---------- Given passage ----------

Falling Short? Time to Get Offended.
What is potential?
Well, according to ChatGPT, it is the following:
In the context of human abilities and achievements, “potential” refers to the latent qualities or abilities that may be developed and lead to future success or usefulness.
In simpler terms, it’s the “could be” or “might be” in you. It’s the book you haven’t written yet, the business you haven’t started, or the personal record you haven’t broken.
Potential is powerful and can create leaders in industry. But what if you don’t know you have potential or, worse, are not even looking for it?
Potential is easily ignored.
I recently watched some TikTok fitness videos (which follow me HERE), and a video struck me. The background has some pre-recorded voices, and gold is in the middle of the video. It said, “Are you taking it personally?”.
For such a common phrase, it struck me differently than it usually would under other circumstances. The idea behind the statement was simple. You have potential, and you are not hitting it. Why are you not taking that personally?

---------- Provided material ----------

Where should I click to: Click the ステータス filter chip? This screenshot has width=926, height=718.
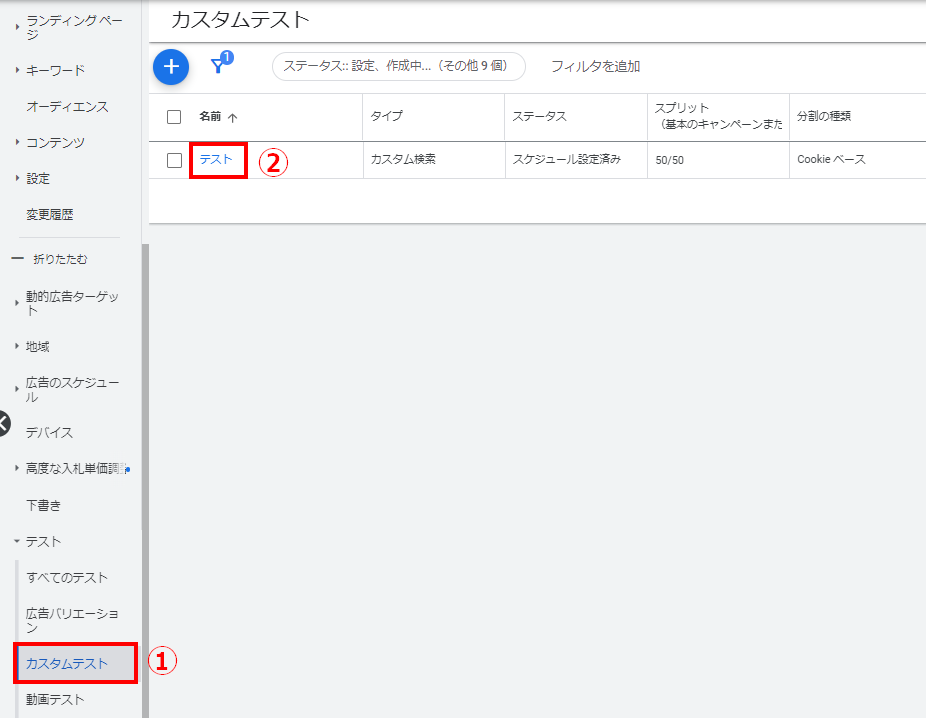tap(398, 66)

----------

Work request ▸
Answer each from the post on potential:
(a) Which source supplies the definition of "potential"?
(b) What kind of videos was the writer watching?
(c) What question did the video that struck the writer ask?
The lines above come from a different source than the text.

Solved exercise ▸
(a) ChatGPT
(b) TikTok fitness videos
(c) "Are you taking it personally?"